In one week I’m leaving my family to get on a plane for Kyrgyzstan. I’m going to help support a local church there along with a few other people from my church here. We will be working as helpers for an outreach summer camp for the kids there. The church doesn’t have enough staff or supplies to support all the children that come, so that’s where we come in and fill the need.
While I am a bit nervous, I do have a joy and a peace knowing that I my time and efforts are being spent on something good. It hasn’t been practical or easy to go on mission trips since my little ones came into the picture. In fact, this will be my first time doing missions in about 15 years.
Actually, that’s not entirely true. Parenting is missions. Parenthood calls for a sacrifice of time, money, and energy to serve a people who, when we meet them are in need of care and truth. Parenting taken me far outside of my comfort zone, and required me to serve others with a purpose. And it’s been a time of personal spiritual growth.
As Darren E. Short said, “Wisdom does not grow on trees, the majority of the time it grows in the storm.”
And to me, having a child, was a storm. I usually describe it as “shock and awe.” Sleep, over. Personal space, gone. Going to the bathroom, never alone. But then something started to change, I slowly changed from a physical caregiver, to a teacher.
My words, behavior, and attitudes started coming back at me, even the ones I didn’t want them to copy. And I started to realize that all of this, not just what I want them to learn, is shaping them. And so all that I communicate in various ways becomes my message, my testimony to them about how to understand the world around them, the things inside them, and the things unseen.
As a person of faith, this means I need to be really careful about how I present the gospel and who I allow to preach to my children. “Religious” or not, everyone is preaching something. Not always with words, but everyone is teaching something with their attitudes and actions.

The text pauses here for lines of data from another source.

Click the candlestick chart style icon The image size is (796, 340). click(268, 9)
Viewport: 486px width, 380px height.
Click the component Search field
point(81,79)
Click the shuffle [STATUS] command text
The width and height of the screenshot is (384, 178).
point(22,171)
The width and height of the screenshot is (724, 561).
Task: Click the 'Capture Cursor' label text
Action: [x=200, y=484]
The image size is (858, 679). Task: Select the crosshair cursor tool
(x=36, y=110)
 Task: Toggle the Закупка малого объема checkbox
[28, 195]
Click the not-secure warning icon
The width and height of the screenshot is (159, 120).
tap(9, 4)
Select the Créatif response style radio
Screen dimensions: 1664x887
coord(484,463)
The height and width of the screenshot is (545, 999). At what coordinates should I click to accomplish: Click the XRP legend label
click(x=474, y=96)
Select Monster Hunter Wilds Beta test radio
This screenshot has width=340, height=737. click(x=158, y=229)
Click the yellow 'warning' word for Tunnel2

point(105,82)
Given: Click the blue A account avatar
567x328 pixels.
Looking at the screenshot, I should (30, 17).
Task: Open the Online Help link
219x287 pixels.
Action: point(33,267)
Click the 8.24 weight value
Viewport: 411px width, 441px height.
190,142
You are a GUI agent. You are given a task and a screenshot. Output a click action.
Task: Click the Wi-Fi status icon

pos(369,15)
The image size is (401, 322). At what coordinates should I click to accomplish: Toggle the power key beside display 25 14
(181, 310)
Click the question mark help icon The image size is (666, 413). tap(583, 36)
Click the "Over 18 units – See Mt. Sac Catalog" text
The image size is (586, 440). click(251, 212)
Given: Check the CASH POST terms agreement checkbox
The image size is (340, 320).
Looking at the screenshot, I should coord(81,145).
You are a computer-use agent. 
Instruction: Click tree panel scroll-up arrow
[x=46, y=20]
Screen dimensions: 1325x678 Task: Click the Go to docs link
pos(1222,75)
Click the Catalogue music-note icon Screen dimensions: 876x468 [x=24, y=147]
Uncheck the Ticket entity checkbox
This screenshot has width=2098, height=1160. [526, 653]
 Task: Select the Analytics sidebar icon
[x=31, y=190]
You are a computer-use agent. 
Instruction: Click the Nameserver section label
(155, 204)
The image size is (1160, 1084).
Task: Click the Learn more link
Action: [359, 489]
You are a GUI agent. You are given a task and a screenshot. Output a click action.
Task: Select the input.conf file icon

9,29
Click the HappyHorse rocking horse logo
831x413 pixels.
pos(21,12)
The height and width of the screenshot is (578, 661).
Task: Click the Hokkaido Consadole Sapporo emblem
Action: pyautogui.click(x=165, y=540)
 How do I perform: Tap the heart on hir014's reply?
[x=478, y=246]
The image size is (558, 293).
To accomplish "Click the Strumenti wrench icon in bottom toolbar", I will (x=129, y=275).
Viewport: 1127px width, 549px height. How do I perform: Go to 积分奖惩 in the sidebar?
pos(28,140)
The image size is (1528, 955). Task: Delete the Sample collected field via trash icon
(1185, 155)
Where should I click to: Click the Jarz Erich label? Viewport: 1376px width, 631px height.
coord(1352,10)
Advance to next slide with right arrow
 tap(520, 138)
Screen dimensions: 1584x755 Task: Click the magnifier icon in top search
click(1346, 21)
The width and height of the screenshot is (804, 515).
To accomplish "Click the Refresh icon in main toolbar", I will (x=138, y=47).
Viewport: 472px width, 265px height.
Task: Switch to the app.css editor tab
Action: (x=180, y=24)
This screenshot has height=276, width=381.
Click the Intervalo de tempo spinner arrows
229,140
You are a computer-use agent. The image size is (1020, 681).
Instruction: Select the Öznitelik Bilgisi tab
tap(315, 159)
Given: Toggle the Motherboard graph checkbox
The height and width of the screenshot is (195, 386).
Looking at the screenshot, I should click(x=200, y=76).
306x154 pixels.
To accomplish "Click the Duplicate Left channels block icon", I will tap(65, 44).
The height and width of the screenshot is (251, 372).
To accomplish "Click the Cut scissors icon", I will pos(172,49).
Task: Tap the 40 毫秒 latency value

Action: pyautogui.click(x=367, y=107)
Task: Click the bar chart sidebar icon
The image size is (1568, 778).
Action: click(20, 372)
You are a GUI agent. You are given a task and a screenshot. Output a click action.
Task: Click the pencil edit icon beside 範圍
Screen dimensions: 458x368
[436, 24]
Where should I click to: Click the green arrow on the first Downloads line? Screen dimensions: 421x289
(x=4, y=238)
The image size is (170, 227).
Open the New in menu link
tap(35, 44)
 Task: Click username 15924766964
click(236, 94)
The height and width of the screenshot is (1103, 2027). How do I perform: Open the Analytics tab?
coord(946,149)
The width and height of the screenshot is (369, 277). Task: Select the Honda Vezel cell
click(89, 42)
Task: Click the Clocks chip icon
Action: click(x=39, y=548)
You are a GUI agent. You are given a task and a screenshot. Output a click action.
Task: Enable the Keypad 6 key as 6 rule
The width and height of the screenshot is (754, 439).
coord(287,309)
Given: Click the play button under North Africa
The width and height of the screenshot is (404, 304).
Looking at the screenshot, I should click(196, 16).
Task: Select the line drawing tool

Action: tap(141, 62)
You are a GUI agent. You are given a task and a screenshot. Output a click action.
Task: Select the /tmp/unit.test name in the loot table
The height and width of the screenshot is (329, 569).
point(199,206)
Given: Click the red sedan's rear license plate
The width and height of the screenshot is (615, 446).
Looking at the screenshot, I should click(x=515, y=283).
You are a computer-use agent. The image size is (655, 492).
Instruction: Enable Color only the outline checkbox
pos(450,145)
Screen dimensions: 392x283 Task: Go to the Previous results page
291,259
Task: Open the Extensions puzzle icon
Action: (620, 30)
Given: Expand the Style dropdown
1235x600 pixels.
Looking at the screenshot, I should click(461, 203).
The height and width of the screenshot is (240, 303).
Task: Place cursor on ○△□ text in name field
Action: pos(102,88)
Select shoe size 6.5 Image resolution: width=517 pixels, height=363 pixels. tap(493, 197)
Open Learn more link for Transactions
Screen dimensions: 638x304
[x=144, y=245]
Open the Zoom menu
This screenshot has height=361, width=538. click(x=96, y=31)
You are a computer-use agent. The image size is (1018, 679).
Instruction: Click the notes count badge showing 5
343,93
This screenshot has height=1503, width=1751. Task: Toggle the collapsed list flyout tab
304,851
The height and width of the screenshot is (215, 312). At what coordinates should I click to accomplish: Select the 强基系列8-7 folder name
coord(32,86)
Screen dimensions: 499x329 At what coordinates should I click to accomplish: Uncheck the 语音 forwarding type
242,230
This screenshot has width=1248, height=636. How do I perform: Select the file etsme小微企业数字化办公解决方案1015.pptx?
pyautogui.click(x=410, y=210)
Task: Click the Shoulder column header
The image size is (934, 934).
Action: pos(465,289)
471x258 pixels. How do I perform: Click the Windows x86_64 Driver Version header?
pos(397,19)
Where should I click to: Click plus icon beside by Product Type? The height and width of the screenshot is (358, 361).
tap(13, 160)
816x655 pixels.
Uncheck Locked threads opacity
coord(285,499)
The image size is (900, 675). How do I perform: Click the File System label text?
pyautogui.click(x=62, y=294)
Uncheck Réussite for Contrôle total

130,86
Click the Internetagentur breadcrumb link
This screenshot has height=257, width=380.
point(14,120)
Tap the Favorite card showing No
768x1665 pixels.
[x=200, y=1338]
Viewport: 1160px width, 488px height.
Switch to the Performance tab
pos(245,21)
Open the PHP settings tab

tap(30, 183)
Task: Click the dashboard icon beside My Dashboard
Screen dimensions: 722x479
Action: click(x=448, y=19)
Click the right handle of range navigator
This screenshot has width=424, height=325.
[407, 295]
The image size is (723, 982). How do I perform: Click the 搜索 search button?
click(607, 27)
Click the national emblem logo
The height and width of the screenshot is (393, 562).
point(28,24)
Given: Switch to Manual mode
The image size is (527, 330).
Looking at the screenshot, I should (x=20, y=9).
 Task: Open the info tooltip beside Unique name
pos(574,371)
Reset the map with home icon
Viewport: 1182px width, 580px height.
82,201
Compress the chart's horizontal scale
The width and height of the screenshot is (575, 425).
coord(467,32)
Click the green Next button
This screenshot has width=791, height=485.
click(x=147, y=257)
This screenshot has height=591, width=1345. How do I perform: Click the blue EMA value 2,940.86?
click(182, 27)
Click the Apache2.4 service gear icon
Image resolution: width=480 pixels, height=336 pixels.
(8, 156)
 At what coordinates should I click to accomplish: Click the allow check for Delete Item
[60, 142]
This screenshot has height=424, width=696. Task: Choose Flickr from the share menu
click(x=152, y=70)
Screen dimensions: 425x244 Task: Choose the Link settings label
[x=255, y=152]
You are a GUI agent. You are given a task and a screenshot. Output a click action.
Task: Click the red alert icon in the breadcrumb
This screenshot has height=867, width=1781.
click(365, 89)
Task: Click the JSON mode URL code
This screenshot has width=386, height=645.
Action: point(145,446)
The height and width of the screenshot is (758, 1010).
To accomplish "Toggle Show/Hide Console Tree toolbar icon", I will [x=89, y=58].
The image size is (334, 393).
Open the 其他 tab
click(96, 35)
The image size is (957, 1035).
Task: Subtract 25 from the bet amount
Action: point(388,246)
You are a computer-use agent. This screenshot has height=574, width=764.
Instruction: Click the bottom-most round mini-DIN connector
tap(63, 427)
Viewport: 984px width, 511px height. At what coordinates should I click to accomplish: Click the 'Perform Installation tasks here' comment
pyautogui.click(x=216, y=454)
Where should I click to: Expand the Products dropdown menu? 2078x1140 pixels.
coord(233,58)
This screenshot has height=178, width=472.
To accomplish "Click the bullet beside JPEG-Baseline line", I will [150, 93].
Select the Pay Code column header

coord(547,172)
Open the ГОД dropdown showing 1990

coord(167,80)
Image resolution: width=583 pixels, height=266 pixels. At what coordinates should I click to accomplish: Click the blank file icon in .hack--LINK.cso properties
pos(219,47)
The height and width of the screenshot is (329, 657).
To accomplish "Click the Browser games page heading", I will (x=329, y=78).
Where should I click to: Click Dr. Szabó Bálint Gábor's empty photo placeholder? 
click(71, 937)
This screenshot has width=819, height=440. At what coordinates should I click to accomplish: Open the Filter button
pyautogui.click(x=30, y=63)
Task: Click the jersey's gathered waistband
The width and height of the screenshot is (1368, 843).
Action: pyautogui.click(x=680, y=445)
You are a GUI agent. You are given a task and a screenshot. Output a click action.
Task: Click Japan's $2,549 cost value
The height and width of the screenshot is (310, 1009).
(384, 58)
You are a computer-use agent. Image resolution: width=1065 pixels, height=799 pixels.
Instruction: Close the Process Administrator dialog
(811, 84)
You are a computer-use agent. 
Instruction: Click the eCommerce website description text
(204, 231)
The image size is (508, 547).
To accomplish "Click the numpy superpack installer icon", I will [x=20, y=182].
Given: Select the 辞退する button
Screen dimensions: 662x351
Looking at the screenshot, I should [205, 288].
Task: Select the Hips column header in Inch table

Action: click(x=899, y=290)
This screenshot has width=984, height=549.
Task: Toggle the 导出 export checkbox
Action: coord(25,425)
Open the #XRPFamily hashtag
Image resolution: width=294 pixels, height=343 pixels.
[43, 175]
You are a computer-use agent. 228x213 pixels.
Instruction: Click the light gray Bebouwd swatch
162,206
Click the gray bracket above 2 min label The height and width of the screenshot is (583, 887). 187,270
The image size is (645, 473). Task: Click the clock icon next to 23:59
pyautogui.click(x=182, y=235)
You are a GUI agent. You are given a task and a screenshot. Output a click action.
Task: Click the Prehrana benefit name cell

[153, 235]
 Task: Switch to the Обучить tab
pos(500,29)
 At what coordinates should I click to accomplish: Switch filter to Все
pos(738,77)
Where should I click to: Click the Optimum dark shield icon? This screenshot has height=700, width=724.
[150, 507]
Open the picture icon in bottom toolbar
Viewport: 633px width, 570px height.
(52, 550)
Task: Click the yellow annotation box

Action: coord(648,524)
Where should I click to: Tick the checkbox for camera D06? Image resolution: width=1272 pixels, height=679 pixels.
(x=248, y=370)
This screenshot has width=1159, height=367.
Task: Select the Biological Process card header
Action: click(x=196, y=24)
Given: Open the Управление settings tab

Hopefully, preaching without words works out for me in Kyrgyzstan. They primarily speak Russian there and I don’t. They do speak some English and practicing English with us is a big part of the draw of the camp. I’m a bit nervous. I care about the message I am bringing and how I come across. It’s not about the language barrier even as much as cultural and age differences. So, if you’re the praying type, please say a prayer for me and the others who are going to Kyrgyzstan to serve at the kids camp. Pray for safe travels and a clear and true gospel message.